# Arturia Juno 6 or Jupiter 8?



## from_theashes (Jul 28, 2021)

Hello everybody,

I want to get one of these bad boys on recent Arturia sale and I‘m kind of stuck between them.
I‘m looking for lush cinematic pads with arpeggio rhythms.
I‘m still new to synths… so the more minimal layout of the Juno 6 is appealing to me, and, from what I heard in the demo, it sounds more lush than the Jupiter 8.
The Jupiter 8 on the other hand seems to be more complex (which is good and bad at the same time^^), but not as smooth as the Juno… but maybe that’s just me fiddling with the wrong knobs?
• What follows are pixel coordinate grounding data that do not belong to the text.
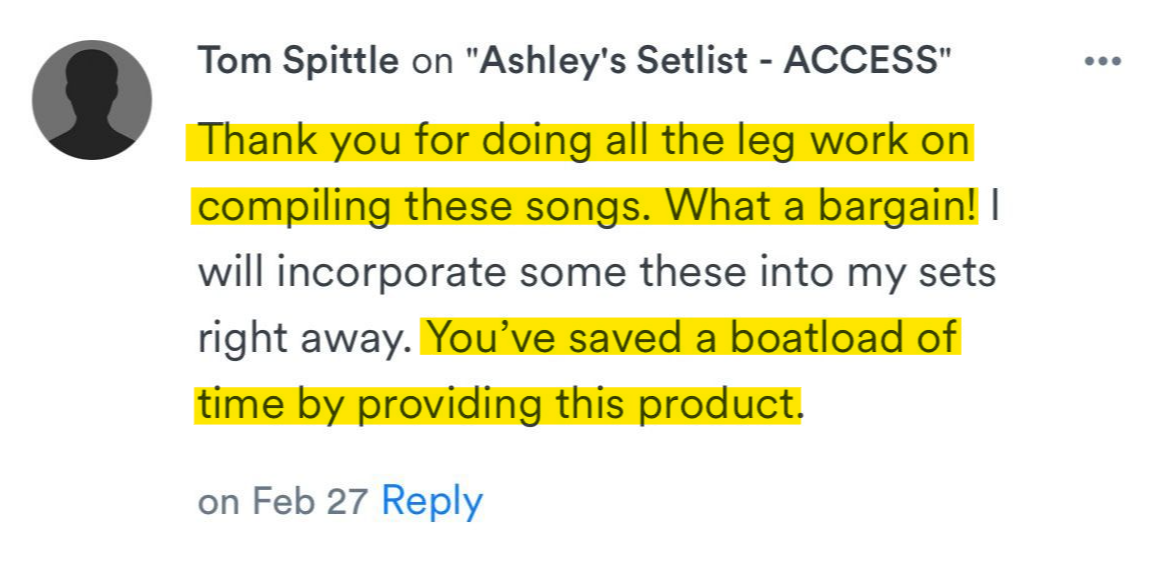Screen dimensions: 1167x562
Task: Click Tom Spittle's profile avatar
Action: pos(92,100)
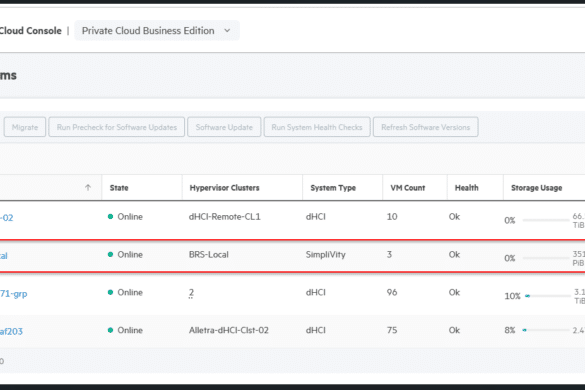Sort by VM Count column header
Viewport: 585px width, 390px height.
[408, 188]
Another plus for the Juno 6: I can control the VCO with the mod wheel, while on the Jupiter it’s controlled via the pitch wheel. But again… maybe I just didn’t figured it out yet, while demoing.
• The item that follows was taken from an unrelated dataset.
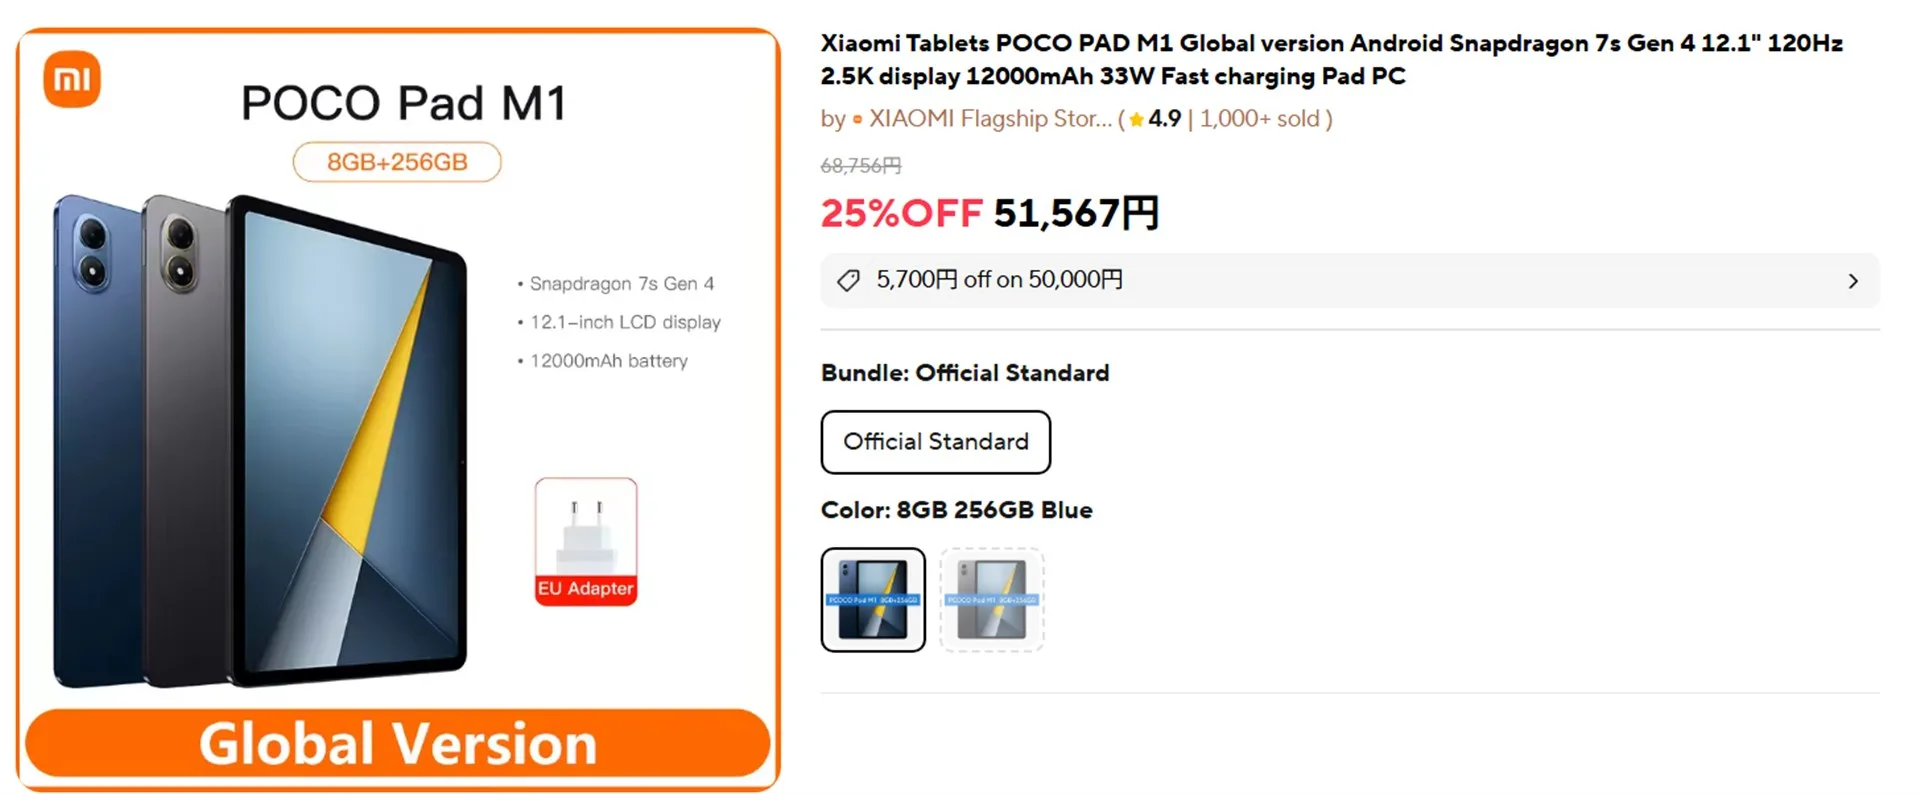Select the Official Standard bundle option
1920x794 pixels.
[x=935, y=442]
For those who have both: who would you choose?


----------



## darkogav (Jul 28, 2021)

I use Arturia products. I recently picked up the Jup-8 V4. Its much easier to use and work with than previous versions. I would suggest you download and try the demos and see which one gives you the sound you are looking for. I personally don't really think of them as "lush cinematic". To me, they are retro 80s synths.

This clip might help




One other thing you might want to try OP is go to



https://www.arturia.com/community/presets



and snoop around the presets. If you click on the name it will show you what VIs where used to make those presets. I believe there are a few that are focused on cinematic sounds. To my hears, the Horror DX7 and CMI sounds a lot more modern cinematic IMO.
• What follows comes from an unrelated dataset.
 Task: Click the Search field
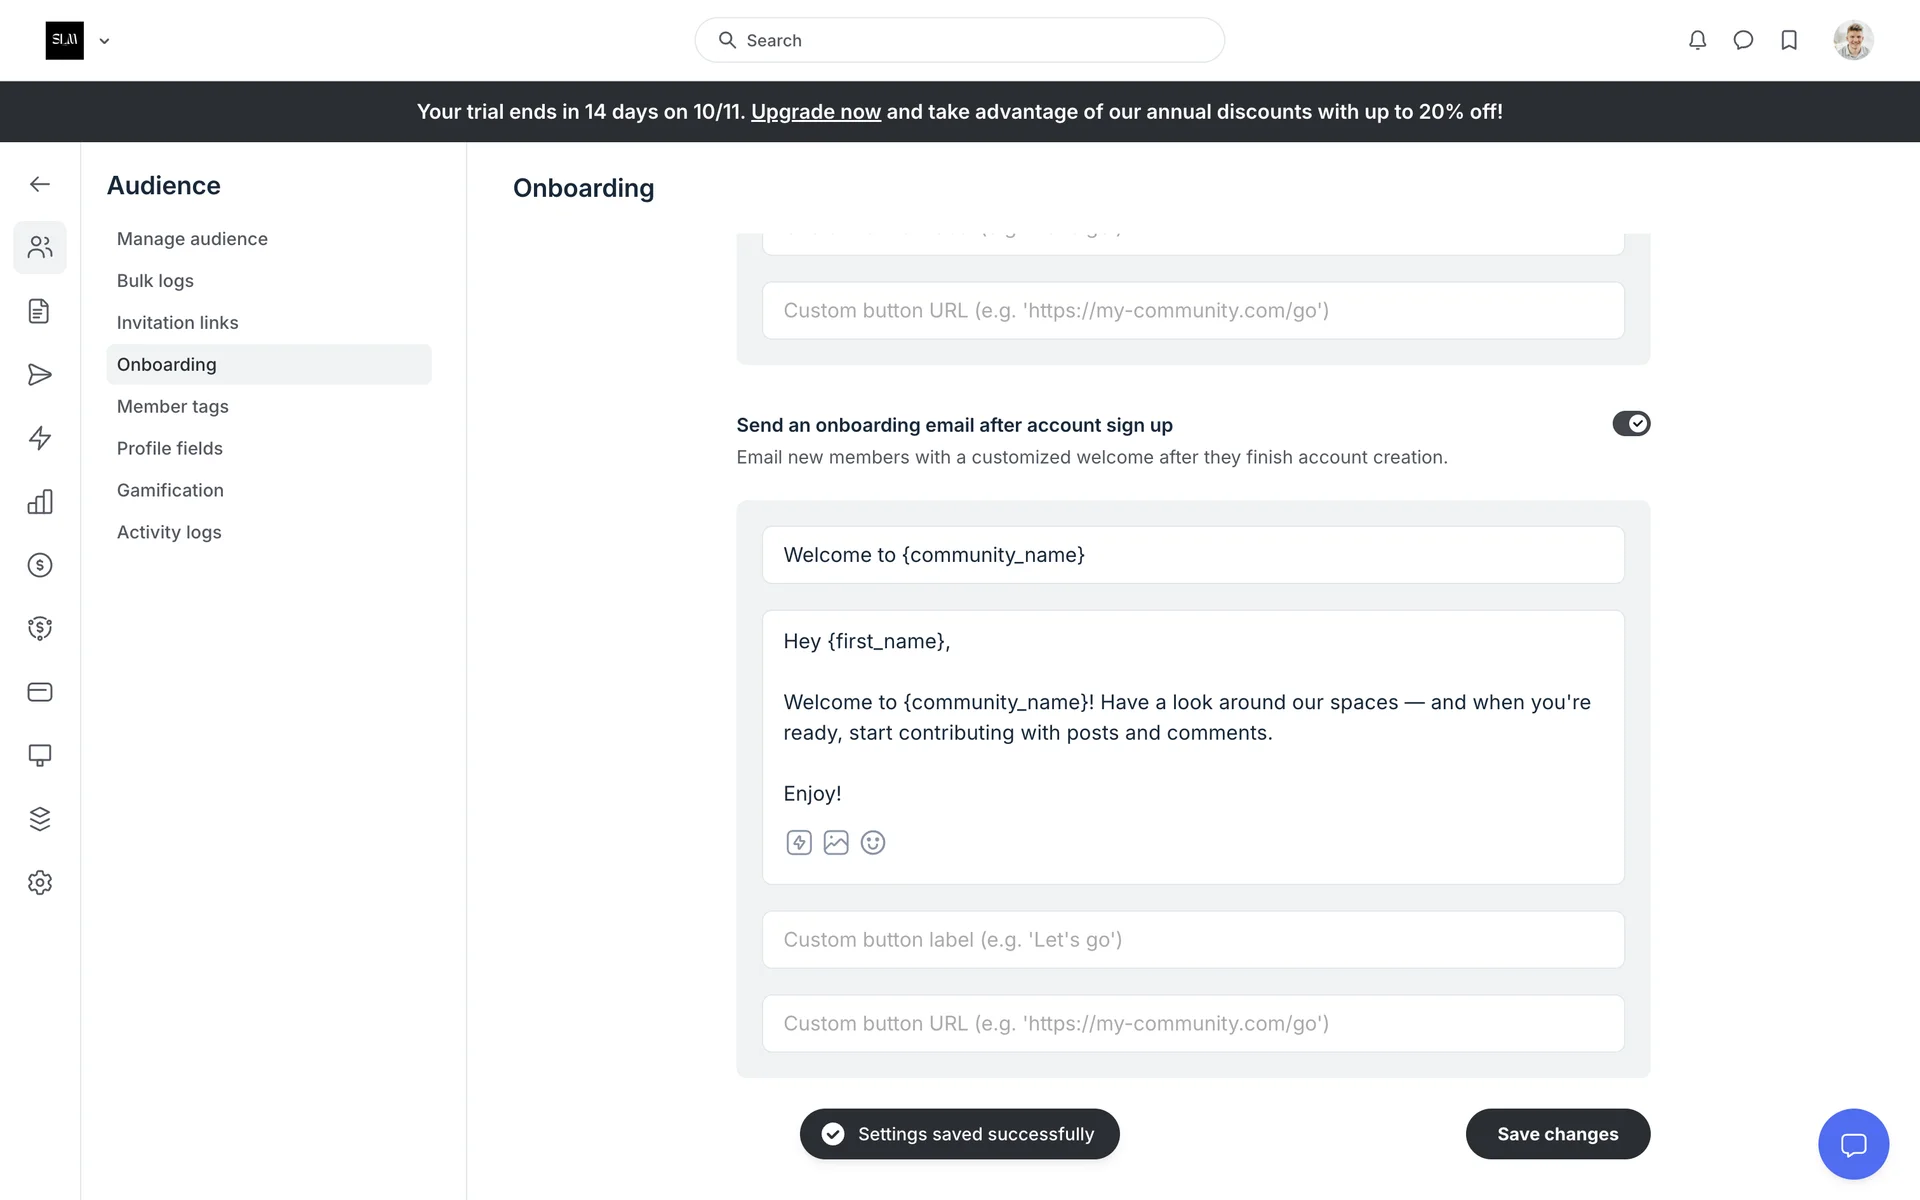(960, 40)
It's also worth downloading the pdf manual and looking at it to get an idea of what the settings do.



https://downloads.arturia.net/products/jup-8-v/manual/Jup-8-V4_Manual_1_0_EN.pdf


----------



## Living Fossil (Jul 28, 2021)

Having worked with a real (hardware) Jupiter 8 for some years my vote goes to TAL's Jupiter 8 emulation.






TAL Software


TAL VST, AU, Audio Unit, AAX plug-ins for OSX and Windows




tal-software.com


----------



## from_theashes (Jul 28, 2021)

Living Fossil said:


> Having worked with a real (hardware) Jupiter 8 for some years my vote goes to TAL's Jupiter 8 emulation.
> 
> 
> 
> ...


Since I own an Arturia Keylab, I would go with one of the Arturia-emulations for seamless integration.


----------



## gsilbers (Jul 28, 2021)

I have a hard time liking the sound of Arturia emulation and always default to diva and repro.


----------



## gamma-ut (Jul 28, 2021)

from_theashes said:


> Hello everybody,
> 
> I want to get one of these bad boys on recent Arturia sale and I‘m kind of stuck between them.
> I‘m looking for lush cinematic pads with arpeggio rhythms.
> ...


Either:

a) Turn off the chorus on the Juno or
b) Add a chorus of the likes of the TAL Chorus LX (which is based on the Juno's chorus) to the unprocessed J8

And then see how you like them.

For flexibility, out of the two, I'd go for the J8. Then again, it might be worth holding back and picking up something that's in the same ballpark but not a direct emulation of a particular analogue synth. Opting for TAL-Mod or holding out for Diva might make more sense in the long-term.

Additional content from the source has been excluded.